O desenrolar de um enredo que se resolve quando sobem os créditos. Felizes para sempre, o sempre, esse lugar que nem existe. Nunca me disseram. Como é a sensação? Vencer o medo do escuro, comprar o carro do Batman. A animação de ir, pela primeira vez, ao circo. Ver um leão, o elefante, a dança dos poodles. O domador, chicote em riste. Os palhaços e suas piadas sem graça. As motocicletas no Globo da Morte.
Aprender a ler numa revista em quadrinhos, juntando as sílabas, decorando as suas sonoridades, embaixo da máquina de costura de minha mãe, a sombra da minha árvore. O mundo a revelar as mensagens dos seus outdoors. Ou, quem sabe, a profusão de luzes saltitando no para-brisa do carro. Enquanto avançávamos em direção a Baixa Grande, o serviço de som tocando música triste. Coração de FM.
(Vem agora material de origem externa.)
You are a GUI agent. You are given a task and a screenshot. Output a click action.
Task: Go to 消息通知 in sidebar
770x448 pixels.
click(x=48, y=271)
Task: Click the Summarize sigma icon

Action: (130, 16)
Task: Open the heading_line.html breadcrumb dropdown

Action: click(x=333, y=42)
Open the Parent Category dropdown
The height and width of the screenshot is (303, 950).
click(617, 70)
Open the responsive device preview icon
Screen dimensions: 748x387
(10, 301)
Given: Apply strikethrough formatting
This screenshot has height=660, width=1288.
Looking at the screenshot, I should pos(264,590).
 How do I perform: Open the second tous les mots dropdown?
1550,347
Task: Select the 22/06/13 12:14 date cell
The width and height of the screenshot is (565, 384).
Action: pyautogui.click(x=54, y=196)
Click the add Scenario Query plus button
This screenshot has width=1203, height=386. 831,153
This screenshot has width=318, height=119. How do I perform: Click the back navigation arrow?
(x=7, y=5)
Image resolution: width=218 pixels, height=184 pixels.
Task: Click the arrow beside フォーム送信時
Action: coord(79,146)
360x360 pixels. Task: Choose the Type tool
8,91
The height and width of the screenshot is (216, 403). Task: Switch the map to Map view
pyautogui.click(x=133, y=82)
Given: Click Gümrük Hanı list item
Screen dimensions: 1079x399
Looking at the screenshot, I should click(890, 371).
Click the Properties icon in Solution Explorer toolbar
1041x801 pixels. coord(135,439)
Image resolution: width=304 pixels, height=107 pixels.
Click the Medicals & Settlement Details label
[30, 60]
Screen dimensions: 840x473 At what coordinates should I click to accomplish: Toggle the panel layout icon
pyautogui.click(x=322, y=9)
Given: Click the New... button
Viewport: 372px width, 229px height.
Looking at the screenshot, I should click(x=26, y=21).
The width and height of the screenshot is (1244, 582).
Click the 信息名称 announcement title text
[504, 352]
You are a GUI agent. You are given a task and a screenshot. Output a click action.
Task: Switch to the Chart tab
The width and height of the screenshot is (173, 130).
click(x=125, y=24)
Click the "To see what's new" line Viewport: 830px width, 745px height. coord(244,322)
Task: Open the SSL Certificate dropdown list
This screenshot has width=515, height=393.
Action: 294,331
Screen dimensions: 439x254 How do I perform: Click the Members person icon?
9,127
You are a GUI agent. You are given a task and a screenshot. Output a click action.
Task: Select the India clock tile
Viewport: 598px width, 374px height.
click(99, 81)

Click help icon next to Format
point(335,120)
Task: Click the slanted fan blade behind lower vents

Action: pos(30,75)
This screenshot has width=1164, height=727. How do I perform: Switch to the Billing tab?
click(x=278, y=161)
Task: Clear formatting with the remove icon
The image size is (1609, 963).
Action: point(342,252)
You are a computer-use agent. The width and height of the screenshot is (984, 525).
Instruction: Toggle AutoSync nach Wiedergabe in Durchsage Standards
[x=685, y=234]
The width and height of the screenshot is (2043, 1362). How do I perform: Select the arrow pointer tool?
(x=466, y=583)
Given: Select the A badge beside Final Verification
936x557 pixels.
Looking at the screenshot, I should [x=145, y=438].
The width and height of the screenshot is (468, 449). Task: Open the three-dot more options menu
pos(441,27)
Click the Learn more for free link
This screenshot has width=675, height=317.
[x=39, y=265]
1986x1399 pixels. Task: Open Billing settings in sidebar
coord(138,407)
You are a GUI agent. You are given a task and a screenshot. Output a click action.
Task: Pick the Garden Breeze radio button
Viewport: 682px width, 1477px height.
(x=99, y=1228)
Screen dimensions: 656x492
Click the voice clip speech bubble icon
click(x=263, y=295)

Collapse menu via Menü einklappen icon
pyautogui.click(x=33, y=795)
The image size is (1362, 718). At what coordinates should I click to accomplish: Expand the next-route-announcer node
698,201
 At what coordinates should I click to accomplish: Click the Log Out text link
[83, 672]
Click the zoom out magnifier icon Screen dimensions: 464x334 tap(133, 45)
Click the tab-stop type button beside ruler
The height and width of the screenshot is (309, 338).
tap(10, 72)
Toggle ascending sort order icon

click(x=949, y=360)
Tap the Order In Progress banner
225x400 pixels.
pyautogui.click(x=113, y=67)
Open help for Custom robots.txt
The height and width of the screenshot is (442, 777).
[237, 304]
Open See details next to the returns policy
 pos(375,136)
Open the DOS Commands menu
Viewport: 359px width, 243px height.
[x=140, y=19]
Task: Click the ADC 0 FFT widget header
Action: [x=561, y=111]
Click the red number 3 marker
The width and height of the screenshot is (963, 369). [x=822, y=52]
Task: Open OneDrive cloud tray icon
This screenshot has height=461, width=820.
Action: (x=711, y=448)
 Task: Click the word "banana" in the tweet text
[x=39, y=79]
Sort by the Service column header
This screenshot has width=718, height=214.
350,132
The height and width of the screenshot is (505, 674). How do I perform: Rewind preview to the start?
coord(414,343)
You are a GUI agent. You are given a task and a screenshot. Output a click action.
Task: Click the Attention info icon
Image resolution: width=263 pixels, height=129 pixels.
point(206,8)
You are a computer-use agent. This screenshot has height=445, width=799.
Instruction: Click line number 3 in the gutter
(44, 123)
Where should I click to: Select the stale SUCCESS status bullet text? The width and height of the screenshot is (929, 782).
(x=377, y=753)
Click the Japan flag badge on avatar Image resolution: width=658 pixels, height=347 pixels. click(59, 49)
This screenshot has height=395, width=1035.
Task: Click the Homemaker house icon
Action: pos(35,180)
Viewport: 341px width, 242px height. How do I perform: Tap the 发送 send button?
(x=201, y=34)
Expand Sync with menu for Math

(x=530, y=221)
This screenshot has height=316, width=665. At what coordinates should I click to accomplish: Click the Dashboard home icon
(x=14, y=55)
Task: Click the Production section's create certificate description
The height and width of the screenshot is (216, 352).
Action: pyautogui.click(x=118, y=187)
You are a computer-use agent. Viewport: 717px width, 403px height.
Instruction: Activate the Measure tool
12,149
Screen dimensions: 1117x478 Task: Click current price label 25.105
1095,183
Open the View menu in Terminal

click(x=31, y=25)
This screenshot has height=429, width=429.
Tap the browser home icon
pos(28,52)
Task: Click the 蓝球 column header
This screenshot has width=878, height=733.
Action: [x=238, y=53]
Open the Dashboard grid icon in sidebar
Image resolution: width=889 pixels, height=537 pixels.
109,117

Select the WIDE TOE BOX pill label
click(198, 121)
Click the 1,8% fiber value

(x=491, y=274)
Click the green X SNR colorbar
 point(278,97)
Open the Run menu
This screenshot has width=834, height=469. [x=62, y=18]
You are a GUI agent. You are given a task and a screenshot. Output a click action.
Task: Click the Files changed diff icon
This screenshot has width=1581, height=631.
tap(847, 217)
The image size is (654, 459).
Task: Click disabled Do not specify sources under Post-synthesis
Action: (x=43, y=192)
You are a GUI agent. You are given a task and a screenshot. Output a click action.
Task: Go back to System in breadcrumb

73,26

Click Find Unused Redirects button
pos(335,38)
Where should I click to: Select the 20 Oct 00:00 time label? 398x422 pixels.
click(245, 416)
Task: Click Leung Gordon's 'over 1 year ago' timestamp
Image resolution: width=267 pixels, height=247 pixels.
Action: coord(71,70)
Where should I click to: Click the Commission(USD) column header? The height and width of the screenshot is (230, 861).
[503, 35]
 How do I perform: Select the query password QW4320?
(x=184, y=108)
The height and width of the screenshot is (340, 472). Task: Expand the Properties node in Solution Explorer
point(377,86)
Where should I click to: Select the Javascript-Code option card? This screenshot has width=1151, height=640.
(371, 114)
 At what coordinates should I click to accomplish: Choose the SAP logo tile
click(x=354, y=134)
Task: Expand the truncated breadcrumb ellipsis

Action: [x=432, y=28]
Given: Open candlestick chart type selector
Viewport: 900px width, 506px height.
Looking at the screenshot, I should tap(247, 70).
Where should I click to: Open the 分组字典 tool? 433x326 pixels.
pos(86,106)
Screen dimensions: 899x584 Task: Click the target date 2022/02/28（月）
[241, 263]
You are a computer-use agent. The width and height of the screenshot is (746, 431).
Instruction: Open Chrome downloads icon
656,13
Na fazenda dos meus avós, os licuris enchendo, até a boca, os tonéis. E, logo depois, o ijexá subindo a rua larga, na Avenida Fernandes, contornando o Largo dos Mares. Uma mágica, essa alegria. A igreja gótica. O perfume do dendê e a casa flutuando no incenso. Meu pai sambando no corredor. Uma canção aleatória dos Beatles. Os archotes acesos no Réveillon, uma trilha de fogo até o mar de Arembepe. Noites de amor ouvindo Barulhinho Bom em looping – “I can see clearly now the rain is gone”. E a felicidade, essa força tão intensa e tão rara, de repente, à porta, sem qualquer convite.